Bariatric surgery is a big step. But it’s the right step for many people who are ready to shed the weight they’ve been trying to lose for years. With a few safety parameters in place, you can be confident you’re doing the right thing for yourself — for years to come.
1 “Adult Obesity Facts.” Centers for Disease Control and Prevention, August 29, 2017.
2 Sjöström, L. “Review of the Key Results From the Swedish Obese Subjects (SOS) Trial – A Prospective Controlled Intervention Study of Bariatric Surgery.” Journal of Internal Medicine, February 8, 2013.
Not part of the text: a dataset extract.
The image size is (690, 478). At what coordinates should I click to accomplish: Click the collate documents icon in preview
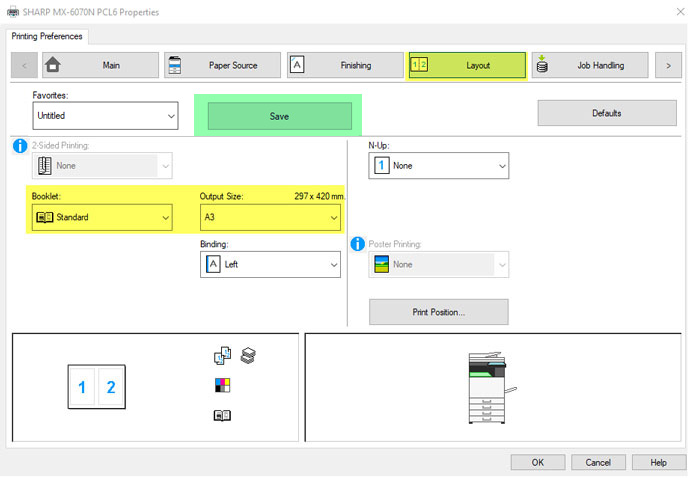[x=222, y=355]
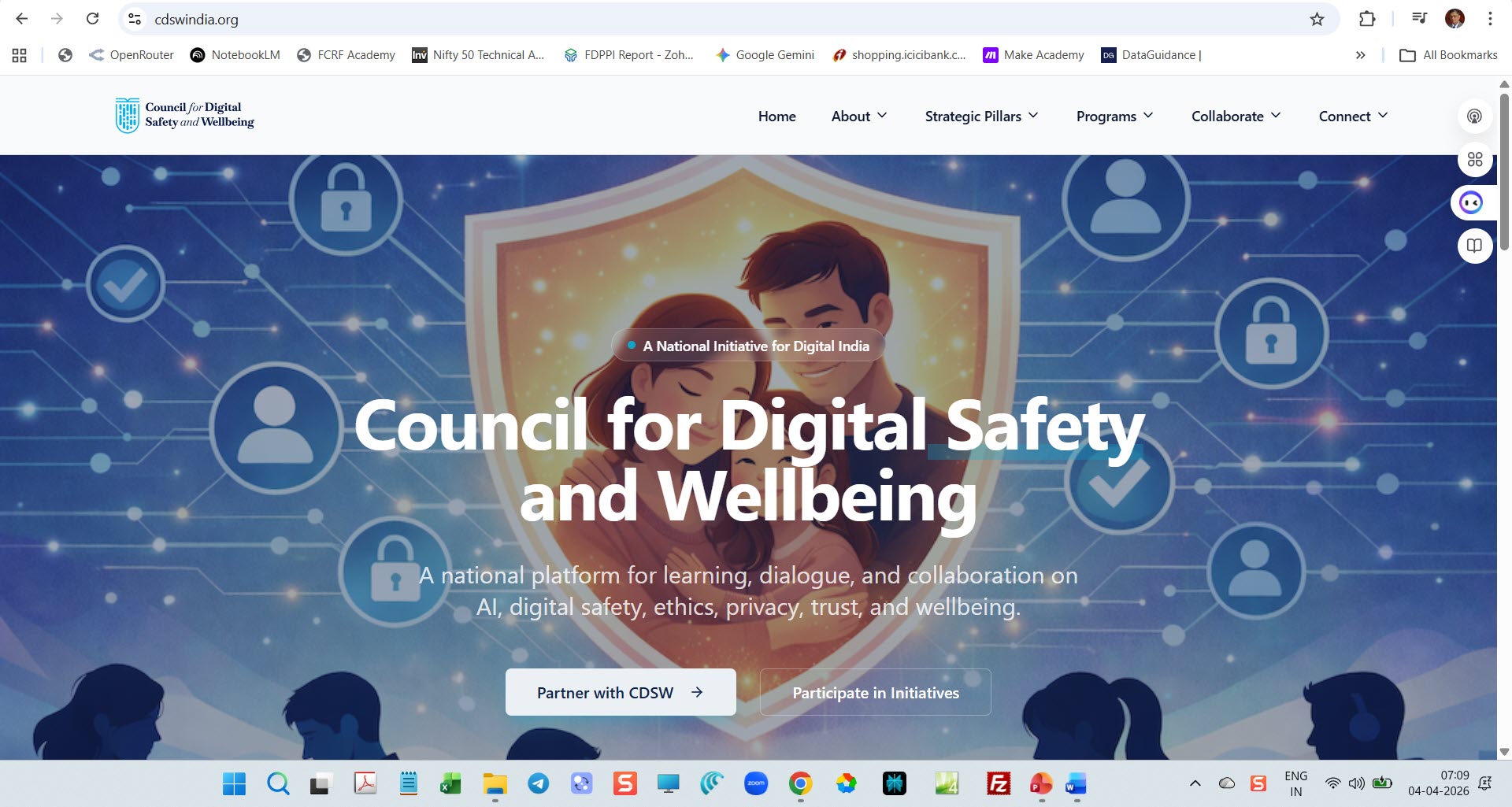Click the bookmark star icon in address bar
1512x807 pixels.
tap(1317, 19)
3 “Your Diet After Gastric Bypass Surgery.” MedlinePlus, June 27, 2016.
4 “Roux-en-Y Gastric Bypass.” Cleveland Clinic, Accessed October 2017.
5 King, Wendy C., Jia-Yuh Chen, et al. “Prevalence of Alcohol Use Disorders Before and After Bariatric Surgery.” JAMA, June 20, 2012.
6 Svensson, Per-Arne, Asa Anveden, et al. “Alcohol Consumption and Alcohol Problems After Bariatric Surgery in the Swedish Obese Subjects.” Obesity: A Research Journal, May 31 2013.
7 Buffington, Cynthia K. “Alcohol Use and Health Risks Survey Results.” Bariatric Times, March 25, 2007.
8 Polston, James E., Carolyn E. Pritchett, et al. “Roux-en-Y Gastric Bypass Increases Intravenous Ethanol Self-Administration in Dietary Obese Rats.” PLoS ONE, December 31, 2013.
9 Broadwater, Kelly. “Transfer Addiction Following Bariatric Surgery.” Obesity Action Coalition, April 19, 2016.